以上、71〜75は柿沢秀明会員(広島大学)

76.解答:e
a. IPMN (intraductal papillary mucinous neoplasm)は、一般的に悪性であっても緩徐に発育する予後良好な腫瘍である。頻度は高くないが浸潤癌が発生することもある。
b. MCT (mucinous cystic tumor)は女性の膵尾部に好発する。
c.
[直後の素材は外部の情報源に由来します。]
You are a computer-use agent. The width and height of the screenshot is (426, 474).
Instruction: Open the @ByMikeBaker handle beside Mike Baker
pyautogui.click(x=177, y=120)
Serous cystadenomaは、5mm以下の小嚢胞が蜂の巣のように集合した形態を有し、血管成分の多い線維性隔壁が中心から放射線状に形成されてくるため、造影CT(特にdynamic CT動脈相)にて濃染される。
d. Mucinous cystic tumor (MCT)は、比較的厚い皮膜を有し、その間質内には卵巣様間質と表現される紡錘状細胞が認められる。
e. IPMN (intraductal papillary mucinous neoplasm)は、分枝膵管型、主膵管型、その混合型に分けられ、後者2つは悪性度が高くなる。

77.解答:c
a. 深部にあるため嵌頓していても触知しにくいことがある。
b. 画像診断でもヘルニア腫瘤は小さく、看過されることが多い。
c. 自覚症状に乏しく、嵌頓で初めて気づかれることが多い。イレウス症状は軽微である。
d. 腸間膜付着部の対側が嵌頓するため、腸間膜が絞扼されることはほとんどない。
e. ヘルニア門が小さくかつ強靭な大腿ヘルニアに多い。腹腔鏡下刺入部にもしばしば発生する。

78.解答:b
小腸の非上皮性腫瘍においては、悪性腫瘍より良性腫瘍の方が発生頻度は高い。良性腫瘍では、平滑筋腫、神経原生腫瘍、GISTなどの間葉系腫瘍、脂肪腫、血管腫、リンパ管腫の順に多い。悪性腫瘍では、悪性リンパ腫、平滑筋肉腫、カルチノイドの順に多い。

79.解答:b, d
横行結腸とS状結腸は、腹膜腔内にあり固定されていなからため、捻転が生じやすい。

以上、76〜79は白石慎哉会員(熊本大学)

80. 解答:b
a. 誤:腎癌の5%にみられる。
b. 正:腎癌のなかで最も高頻度(70-80%)にみられる。
c. 誤:腎癌の10-15%にみられる。
d. 誤:腎癌の1%以下にみられる。
e. 誤:腎癌の1-5%程度にみられる。